Atypical antibodies, those other than anti-A or anti-B, are sometimes found in the serum of healthy donors and the random patient population. Many of these antibodies are of clinical significance as they may cause decreased red cell survival as the result of Haemolytic Transfusion Reactions, Haemolytic Disease of the Newborn or Auto Immune Haemolytic Anaemia and so identification of these antibodies is essential.

Testing patient’s serum/plasma against a panel of cells, phenotyped for antigens in established blood group systems, can help to identify the antibody(s) detected by antibody screening, because the cells on the panel are arranged to give a definite pattern of reactions against known antibodies. Agglutination or haemolysis of one or more of the cells indicates a positive reaction whereas no agglutination or haemolysis indicates either the absence of antibody activity against the antigens present or the concentration of the antibody is too low to be detected by method being used. The pattern of reactivity is then compared to the antigram provided.
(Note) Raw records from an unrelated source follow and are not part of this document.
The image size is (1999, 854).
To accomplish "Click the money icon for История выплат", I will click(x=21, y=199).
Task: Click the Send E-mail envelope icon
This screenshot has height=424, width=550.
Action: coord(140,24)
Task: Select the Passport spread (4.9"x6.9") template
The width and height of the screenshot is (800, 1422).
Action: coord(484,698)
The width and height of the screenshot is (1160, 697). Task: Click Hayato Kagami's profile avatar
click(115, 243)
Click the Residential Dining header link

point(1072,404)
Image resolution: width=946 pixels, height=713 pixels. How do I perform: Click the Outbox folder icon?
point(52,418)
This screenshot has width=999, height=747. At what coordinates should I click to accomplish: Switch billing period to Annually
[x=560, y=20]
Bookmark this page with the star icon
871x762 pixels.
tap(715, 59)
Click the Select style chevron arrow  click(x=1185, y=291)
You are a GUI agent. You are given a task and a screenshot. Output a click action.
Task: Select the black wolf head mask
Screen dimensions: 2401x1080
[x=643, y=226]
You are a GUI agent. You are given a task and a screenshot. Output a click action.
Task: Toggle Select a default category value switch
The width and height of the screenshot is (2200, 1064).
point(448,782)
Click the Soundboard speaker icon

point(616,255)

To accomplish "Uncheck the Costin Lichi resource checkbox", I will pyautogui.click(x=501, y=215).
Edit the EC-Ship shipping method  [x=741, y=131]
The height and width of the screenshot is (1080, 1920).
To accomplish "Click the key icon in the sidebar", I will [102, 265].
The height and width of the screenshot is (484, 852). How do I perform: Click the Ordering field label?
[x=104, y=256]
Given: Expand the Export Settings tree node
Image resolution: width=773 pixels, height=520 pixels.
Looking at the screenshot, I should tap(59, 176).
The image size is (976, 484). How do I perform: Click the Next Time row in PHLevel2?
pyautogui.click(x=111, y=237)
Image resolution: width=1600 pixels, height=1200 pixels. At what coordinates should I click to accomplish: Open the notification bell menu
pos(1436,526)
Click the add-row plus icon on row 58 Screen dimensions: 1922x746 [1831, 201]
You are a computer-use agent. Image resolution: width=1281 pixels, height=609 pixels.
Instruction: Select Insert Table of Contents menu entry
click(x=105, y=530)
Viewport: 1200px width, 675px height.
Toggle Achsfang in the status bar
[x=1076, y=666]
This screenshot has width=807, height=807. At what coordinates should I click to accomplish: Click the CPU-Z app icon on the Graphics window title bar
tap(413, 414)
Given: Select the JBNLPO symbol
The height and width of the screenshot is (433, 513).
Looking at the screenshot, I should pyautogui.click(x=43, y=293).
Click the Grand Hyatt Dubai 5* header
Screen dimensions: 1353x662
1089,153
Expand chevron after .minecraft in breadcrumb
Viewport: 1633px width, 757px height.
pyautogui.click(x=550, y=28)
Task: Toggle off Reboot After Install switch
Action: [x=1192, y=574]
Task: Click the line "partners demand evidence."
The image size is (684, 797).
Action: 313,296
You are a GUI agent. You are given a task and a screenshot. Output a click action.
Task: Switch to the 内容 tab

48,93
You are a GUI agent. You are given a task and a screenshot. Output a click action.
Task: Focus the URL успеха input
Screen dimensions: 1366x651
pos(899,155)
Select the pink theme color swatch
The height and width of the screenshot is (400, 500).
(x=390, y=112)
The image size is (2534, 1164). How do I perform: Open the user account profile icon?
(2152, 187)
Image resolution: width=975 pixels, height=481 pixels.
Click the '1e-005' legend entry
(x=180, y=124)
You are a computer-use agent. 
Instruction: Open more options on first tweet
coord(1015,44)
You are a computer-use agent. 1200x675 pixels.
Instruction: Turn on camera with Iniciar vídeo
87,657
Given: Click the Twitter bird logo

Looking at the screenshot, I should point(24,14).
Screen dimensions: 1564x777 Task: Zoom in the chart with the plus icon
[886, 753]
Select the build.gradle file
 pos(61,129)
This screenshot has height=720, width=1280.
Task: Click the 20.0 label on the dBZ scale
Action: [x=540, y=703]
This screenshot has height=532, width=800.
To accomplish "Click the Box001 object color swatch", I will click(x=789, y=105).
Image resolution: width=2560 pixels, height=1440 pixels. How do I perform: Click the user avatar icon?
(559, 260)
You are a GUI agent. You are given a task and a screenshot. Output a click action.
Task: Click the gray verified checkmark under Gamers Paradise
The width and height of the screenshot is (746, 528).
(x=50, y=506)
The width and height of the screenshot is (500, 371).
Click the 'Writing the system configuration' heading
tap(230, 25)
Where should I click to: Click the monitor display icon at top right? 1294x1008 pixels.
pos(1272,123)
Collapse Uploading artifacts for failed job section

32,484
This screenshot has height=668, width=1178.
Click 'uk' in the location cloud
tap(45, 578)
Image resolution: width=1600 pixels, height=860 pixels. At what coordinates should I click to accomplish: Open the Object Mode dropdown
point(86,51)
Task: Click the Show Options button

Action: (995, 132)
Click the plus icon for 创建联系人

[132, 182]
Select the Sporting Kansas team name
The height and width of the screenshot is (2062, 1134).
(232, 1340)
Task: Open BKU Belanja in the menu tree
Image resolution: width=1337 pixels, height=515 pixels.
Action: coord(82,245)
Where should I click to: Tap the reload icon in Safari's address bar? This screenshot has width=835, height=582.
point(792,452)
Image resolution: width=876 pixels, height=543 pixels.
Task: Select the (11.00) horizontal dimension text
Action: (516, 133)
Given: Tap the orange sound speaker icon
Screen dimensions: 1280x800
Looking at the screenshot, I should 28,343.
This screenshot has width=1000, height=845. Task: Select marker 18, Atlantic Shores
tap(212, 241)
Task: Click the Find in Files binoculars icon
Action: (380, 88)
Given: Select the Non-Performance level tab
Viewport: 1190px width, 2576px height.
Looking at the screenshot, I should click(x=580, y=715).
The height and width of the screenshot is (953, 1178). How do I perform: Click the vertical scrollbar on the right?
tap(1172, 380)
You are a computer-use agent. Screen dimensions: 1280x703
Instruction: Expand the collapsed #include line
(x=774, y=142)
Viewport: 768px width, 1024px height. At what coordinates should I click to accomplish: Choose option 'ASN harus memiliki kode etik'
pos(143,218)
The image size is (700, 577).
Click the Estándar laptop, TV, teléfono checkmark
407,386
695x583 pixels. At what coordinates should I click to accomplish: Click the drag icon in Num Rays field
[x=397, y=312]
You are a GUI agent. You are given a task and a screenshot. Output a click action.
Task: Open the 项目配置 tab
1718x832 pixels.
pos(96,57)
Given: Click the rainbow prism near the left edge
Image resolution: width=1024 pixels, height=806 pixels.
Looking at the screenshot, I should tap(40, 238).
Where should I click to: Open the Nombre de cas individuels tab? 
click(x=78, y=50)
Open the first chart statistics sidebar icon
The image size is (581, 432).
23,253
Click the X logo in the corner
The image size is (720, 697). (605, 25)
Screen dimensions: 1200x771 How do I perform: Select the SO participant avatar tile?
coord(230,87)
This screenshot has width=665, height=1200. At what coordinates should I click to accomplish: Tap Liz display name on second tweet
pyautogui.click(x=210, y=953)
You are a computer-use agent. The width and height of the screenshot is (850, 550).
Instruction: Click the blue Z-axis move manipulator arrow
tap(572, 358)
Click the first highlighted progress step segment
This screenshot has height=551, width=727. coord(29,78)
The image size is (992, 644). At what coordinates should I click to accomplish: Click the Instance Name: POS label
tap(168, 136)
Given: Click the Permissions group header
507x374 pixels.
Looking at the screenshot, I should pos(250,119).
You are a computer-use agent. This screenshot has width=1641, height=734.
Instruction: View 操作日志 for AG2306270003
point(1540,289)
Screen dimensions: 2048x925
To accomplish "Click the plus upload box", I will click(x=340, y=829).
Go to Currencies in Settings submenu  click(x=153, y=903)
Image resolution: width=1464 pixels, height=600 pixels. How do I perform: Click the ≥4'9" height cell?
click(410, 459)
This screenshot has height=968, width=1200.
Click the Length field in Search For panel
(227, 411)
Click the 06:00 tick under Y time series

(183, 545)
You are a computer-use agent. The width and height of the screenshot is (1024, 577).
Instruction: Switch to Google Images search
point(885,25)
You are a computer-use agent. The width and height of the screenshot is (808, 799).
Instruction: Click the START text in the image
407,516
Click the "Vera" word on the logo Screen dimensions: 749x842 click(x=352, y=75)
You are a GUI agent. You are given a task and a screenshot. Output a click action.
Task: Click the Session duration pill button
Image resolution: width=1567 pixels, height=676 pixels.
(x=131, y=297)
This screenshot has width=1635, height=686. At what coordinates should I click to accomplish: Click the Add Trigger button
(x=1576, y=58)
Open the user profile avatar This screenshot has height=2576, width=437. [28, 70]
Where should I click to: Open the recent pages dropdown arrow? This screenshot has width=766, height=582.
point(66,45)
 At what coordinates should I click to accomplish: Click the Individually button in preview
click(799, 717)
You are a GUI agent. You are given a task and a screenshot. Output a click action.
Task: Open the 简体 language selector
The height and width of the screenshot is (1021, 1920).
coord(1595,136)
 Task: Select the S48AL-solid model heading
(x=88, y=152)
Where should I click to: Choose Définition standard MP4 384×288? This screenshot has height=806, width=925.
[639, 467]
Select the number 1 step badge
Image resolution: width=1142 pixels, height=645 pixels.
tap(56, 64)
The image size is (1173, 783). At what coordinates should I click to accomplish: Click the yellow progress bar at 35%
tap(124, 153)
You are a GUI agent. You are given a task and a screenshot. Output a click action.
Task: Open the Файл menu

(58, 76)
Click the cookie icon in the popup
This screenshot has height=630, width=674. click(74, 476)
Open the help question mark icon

Lorne Identicells are made up of 10 vials which each contain a 2-3% suspension of red cells derived from the blood of a single group O donor. The donor cells have been washed to remove blood group antibodies and then resuspended in a preservative solution containing adenine and inosine to help carbohydrate metabolism and chloramphenicol (0.25 mg/ml) and neomycin sulphate (0.10 mg/ml) as preservatives. Each cell has been selected to represent the most frequently inherited antigens. Less frequently inherited antigens are provided whenever possible.